(Source data)
-- -- --

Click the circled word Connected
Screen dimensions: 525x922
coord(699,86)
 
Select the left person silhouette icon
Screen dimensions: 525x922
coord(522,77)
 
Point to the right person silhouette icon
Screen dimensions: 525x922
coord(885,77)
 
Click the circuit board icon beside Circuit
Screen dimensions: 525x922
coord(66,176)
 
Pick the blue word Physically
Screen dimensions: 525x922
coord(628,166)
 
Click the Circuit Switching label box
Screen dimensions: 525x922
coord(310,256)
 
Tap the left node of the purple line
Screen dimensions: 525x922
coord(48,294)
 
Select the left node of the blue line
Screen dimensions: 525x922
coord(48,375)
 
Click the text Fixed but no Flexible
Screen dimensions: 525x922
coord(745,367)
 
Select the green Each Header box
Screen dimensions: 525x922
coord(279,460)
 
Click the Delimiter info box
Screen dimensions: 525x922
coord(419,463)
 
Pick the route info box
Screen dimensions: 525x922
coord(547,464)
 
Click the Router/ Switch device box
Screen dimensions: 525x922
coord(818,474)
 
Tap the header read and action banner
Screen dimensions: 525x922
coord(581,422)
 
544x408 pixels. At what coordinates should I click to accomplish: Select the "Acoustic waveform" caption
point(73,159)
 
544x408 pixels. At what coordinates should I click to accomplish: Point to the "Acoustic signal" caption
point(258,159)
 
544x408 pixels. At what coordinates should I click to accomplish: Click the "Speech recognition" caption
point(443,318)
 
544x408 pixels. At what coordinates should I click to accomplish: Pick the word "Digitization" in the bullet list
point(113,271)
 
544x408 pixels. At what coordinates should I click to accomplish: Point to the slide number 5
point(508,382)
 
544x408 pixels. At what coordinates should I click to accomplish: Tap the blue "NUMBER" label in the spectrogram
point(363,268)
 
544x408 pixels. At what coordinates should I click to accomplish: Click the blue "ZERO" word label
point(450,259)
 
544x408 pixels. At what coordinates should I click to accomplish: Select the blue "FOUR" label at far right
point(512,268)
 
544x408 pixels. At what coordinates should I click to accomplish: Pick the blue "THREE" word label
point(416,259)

-- -- --

Copy out the items above word for word, all of them, in the same order.

Click the circled word Connected
Screen dimensions: 525x922
coord(699,86)
 
Select the left person silhouette icon
Screen dimensions: 525x922
coord(522,77)
 
Point to the right person silhouette icon
Screen dimensions: 525x922
coord(885,77)
 
Click the circuit board icon beside Circuit
Screen dimensions: 525x922
coord(66,176)
 
Pick the blue word Physically
Screen dimensions: 525x922
coord(628,166)
 
Click the Circuit Switching label box
Screen dimensions: 525x922
coord(310,256)
 
Tap the left node of the purple line
Screen dimensions: 525x922
coord(48,294)
 
Select the left node of the blue line
Screen dimensions: 525x922
coord(48,375)
 
Click the text Fixed but no Flexible
Screen dimensions: 525x922
coord(745,367)
 
Select the green Each Header box
Screen dimensions: 525x922
coord(279,460)
 
Click the Delimiter info box
Screen dimensions: 525x922
coord(419,463)
 
Pick the route info box
Screen dimensions: 525x922
coord(547,464)
 
Click the Router/ Switch device box
Screen dimensions: 525x922
coord(818,474)
 
Tap the header read and action banner
Screen dimensions: 525x922
coord(581,422)
 
544x408 pixels. At what coordinates should I click to accomplish: Select the "Acoustic waveform" caption
point(73,159)
 
544x408 pixels. At what coordinates should I click to accomplish: Point to the "Acoustic signal" caption
point(258,159)
 
544x408 pixels. At what coordinates should I click to accomplish: Click the "Speech recognition" caption
point(443,318)
 
544x408 pixels. At what coordinates should I click to accomplish: Pick the word "Digitization" in the bullet list
point(113,271)
 
544x408 pixels. At what coordinates should I click to accomplish: Point to the slide number 5
point(508,382)
 
544x408 pixels. At what coordinates should I click to accomplish: Tap the blue "NUMBER" label in the spectrogram
point(363,268)
 
544x408 pixels. At what coordinates should I click to accomplish: Click the blue "ZERO" word label
point(450,259)
 
544x408 pixels. At what coordinates should I click to accomplish: Select the blue "FOUR" label at far right
point(512,268)
 
544x408 pixels. At what coordinates should I click to accomplish: Pick the blue "THREE" word label
point(416,259)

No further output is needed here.